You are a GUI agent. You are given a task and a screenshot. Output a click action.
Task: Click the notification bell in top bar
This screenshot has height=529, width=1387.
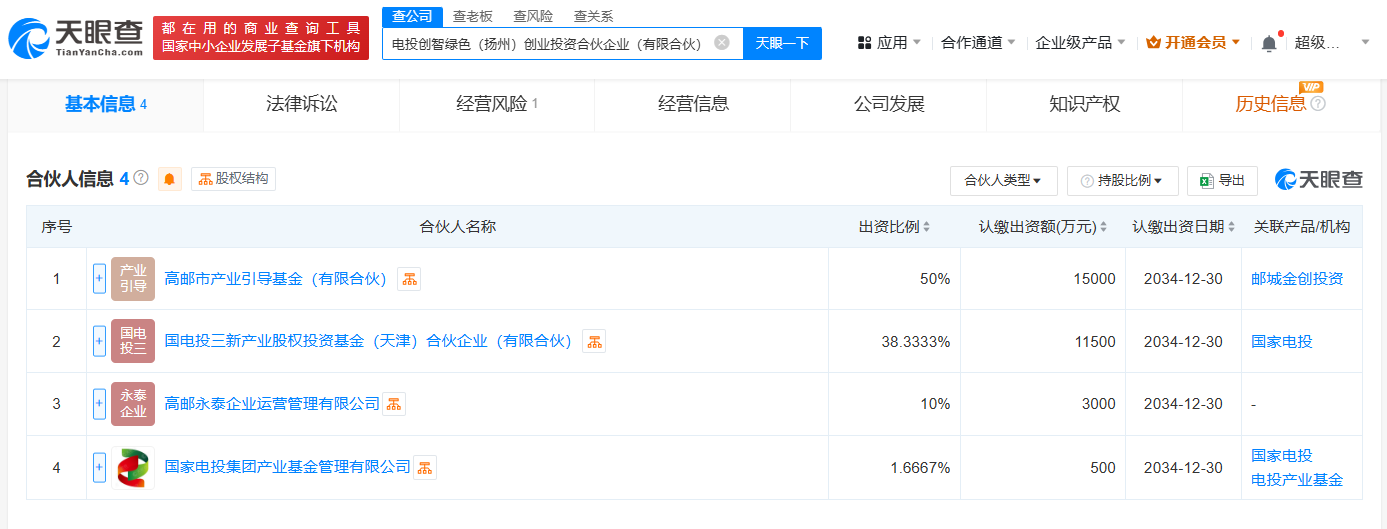coord(1268,43)
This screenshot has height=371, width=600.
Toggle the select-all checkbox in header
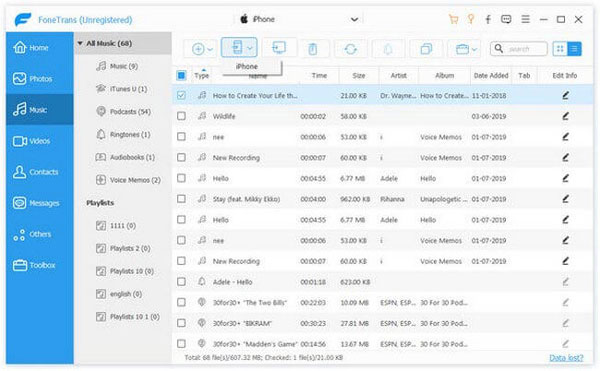(181, 75)

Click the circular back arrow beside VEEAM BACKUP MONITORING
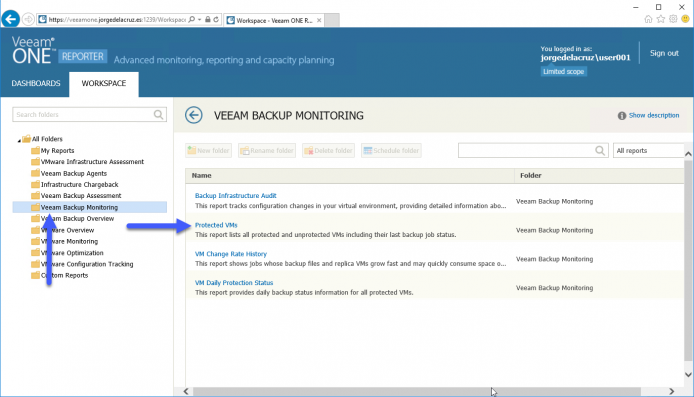click(x=194, y=115)
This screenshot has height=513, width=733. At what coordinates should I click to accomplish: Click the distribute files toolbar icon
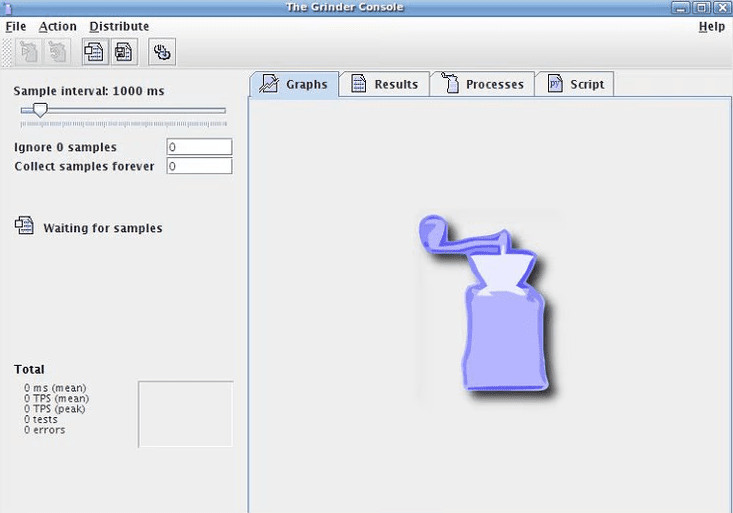[162, 51]
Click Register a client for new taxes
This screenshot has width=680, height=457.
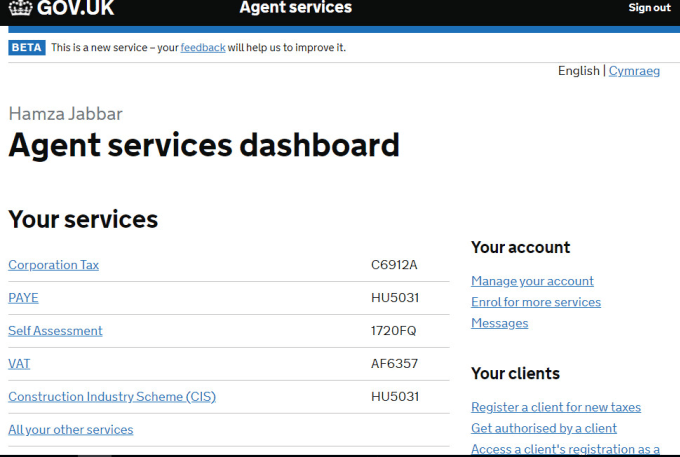click(x=556, y=407)
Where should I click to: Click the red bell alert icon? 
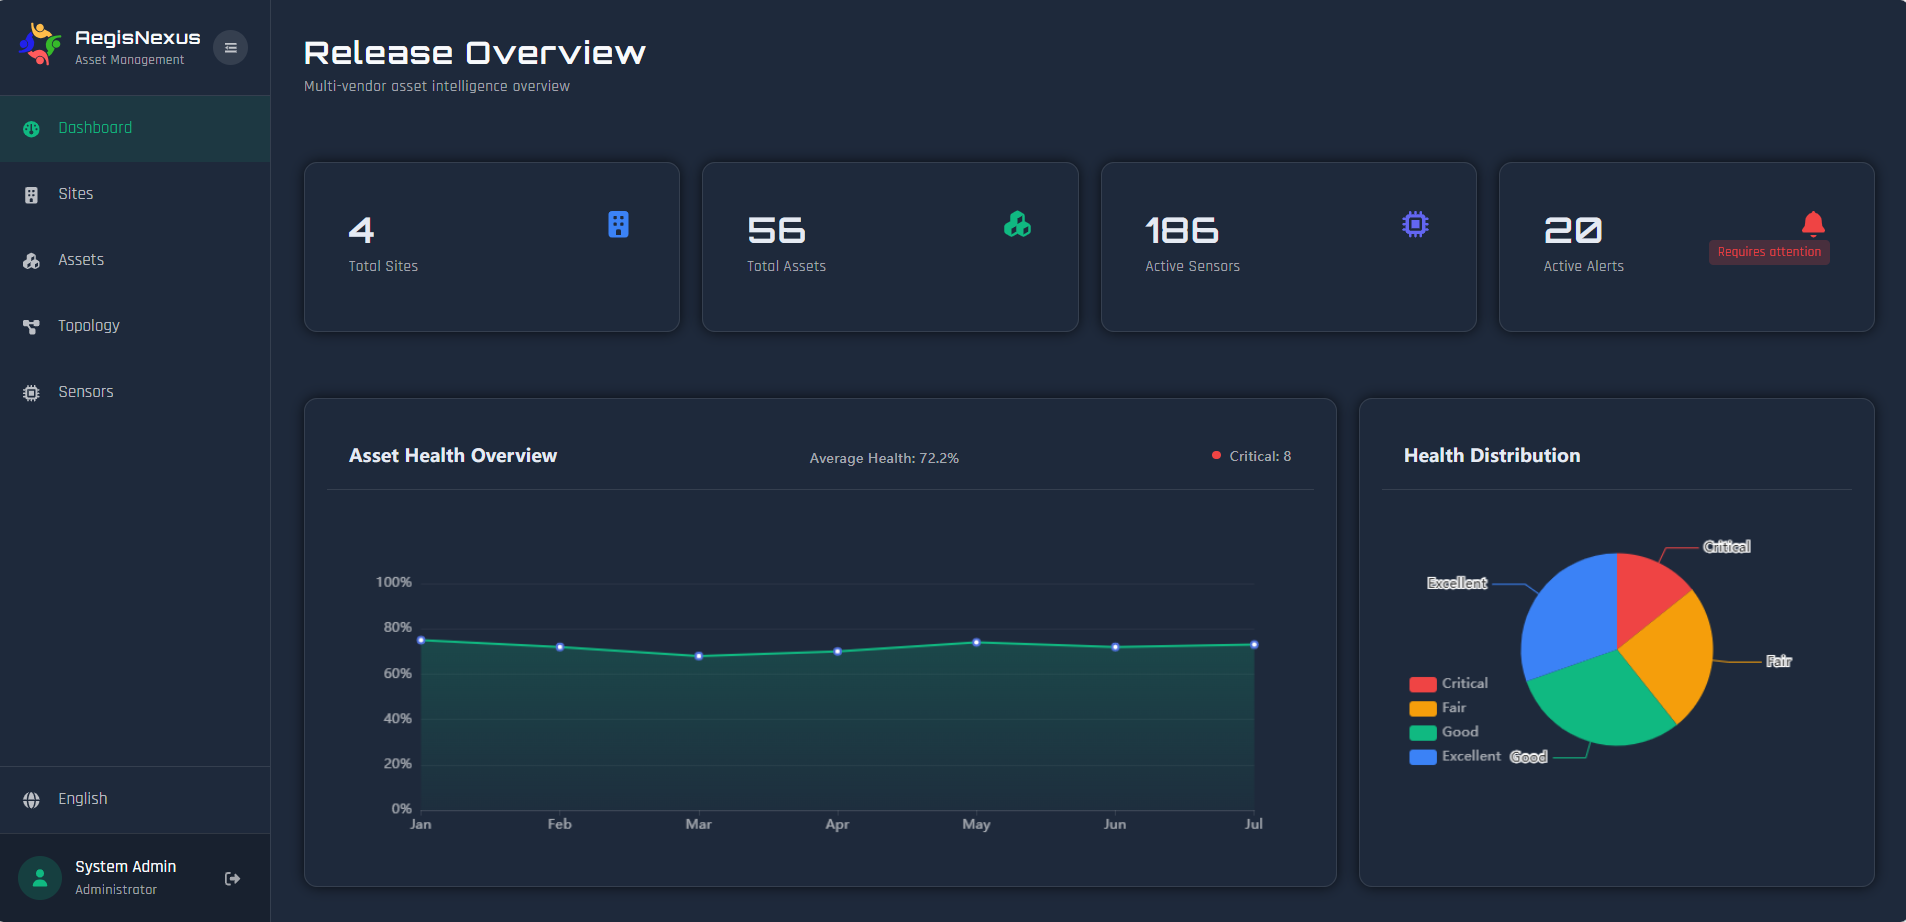[1813, 223]
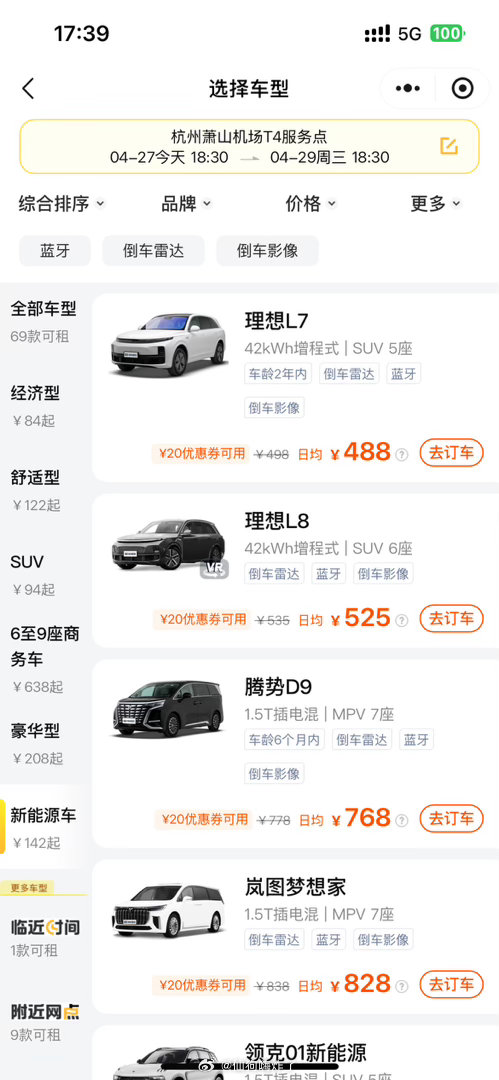This screenshot has height=1080, width=499.
Task: Expand the 综合排序 sorting dropdown
Action: pos(61,204)
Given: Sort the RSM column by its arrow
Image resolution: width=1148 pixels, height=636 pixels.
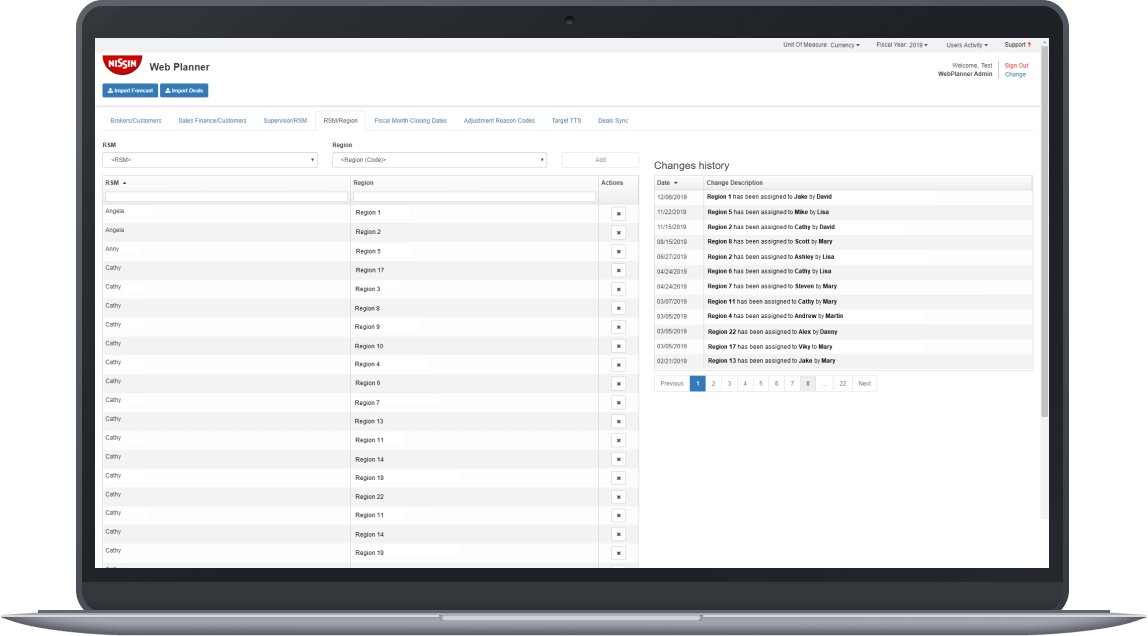Looking at the screenshot, I should coord(122,183).
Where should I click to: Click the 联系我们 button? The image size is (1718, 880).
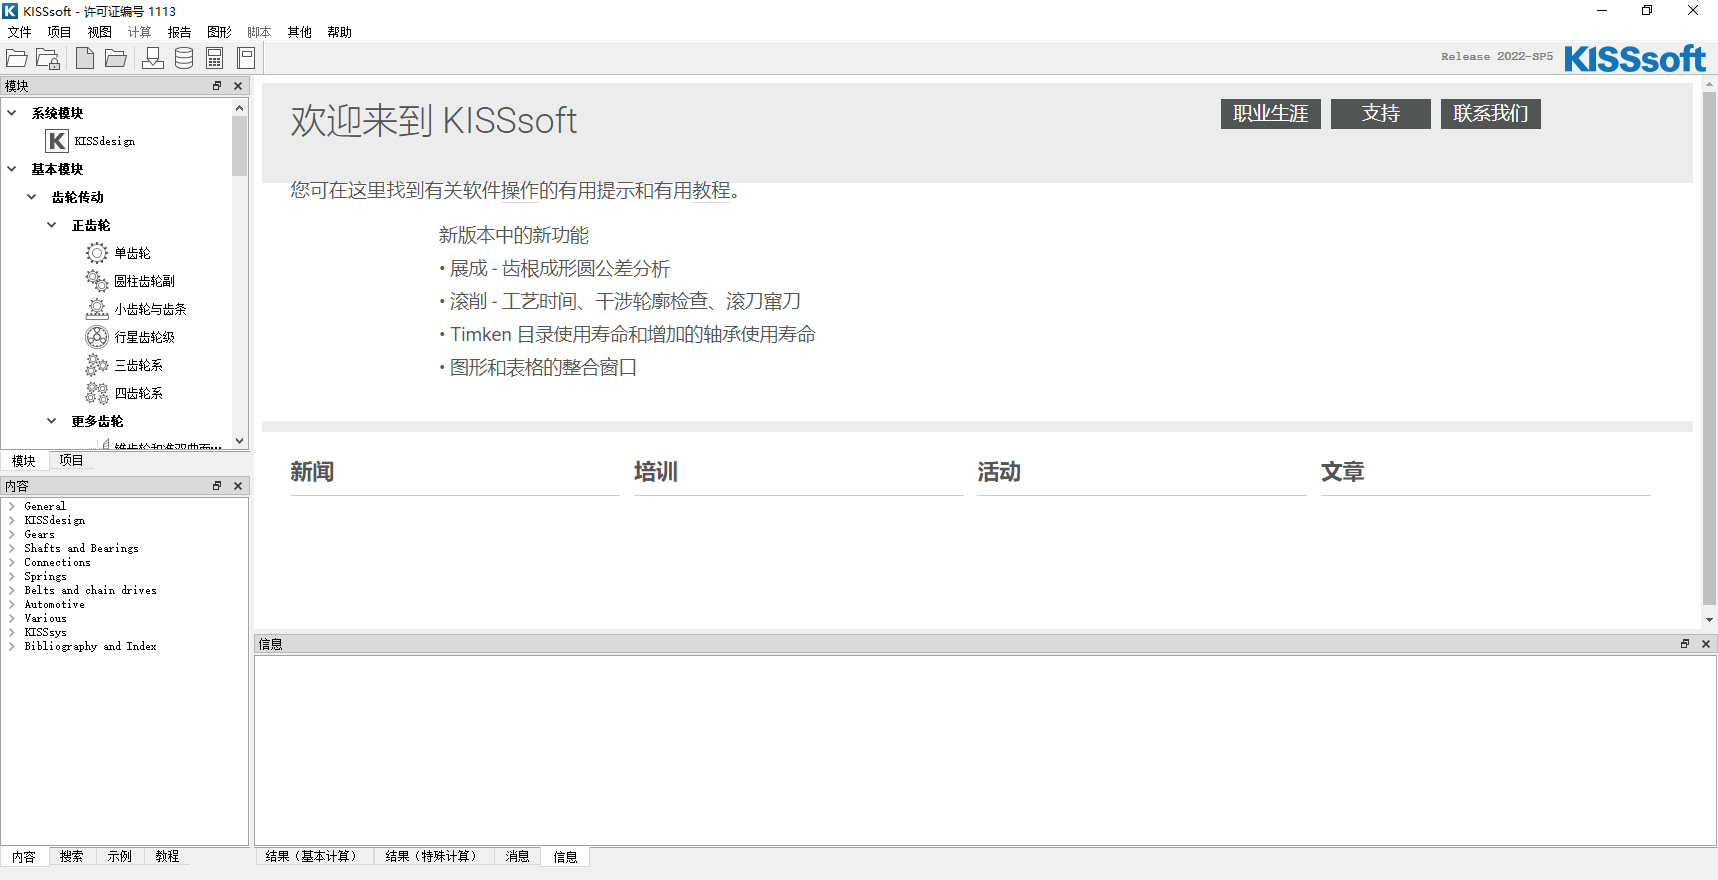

-------

### Exercise prompt
Retype the lines above exactly, no pictures.

### Worked solution
You are a GUI agent. You are given a task and a screenshot. Output a click action.
Task: Click the notification bell in top bar
This screenshot has height=529, width=1387.
coord(1268,43)
This screenshot has height=371, width=600.
Toggle the select-all checkbox in header
(181, 75)

Click the circular back arrow beside VEEAM BACKUP MONITORING
click(x=194, y=115)
This screenshot has height=513, width=733. At what coordinates should I click to accomplish: Click the distribute files toolbar icon
[162, 51]
Click Register a client for new taxes
This screenshot has width=680, height=457.
click(x=556, y=407)
Where should I click to: Click the red bell alert icon? 
[1813, 223]
This screenshot has height=1080, width=499.
Task: Expand the 综合排序 sorting dropdown
Action: pos(61,204)
Given: Sort the RSM column by its arrow
Image resolution: width=1148 pixels, height=636 pixels.
Looking at the screenshot, I should coord(122,183).
Where should I click to: Click the 联系我们 button? The image size is (1718, 880).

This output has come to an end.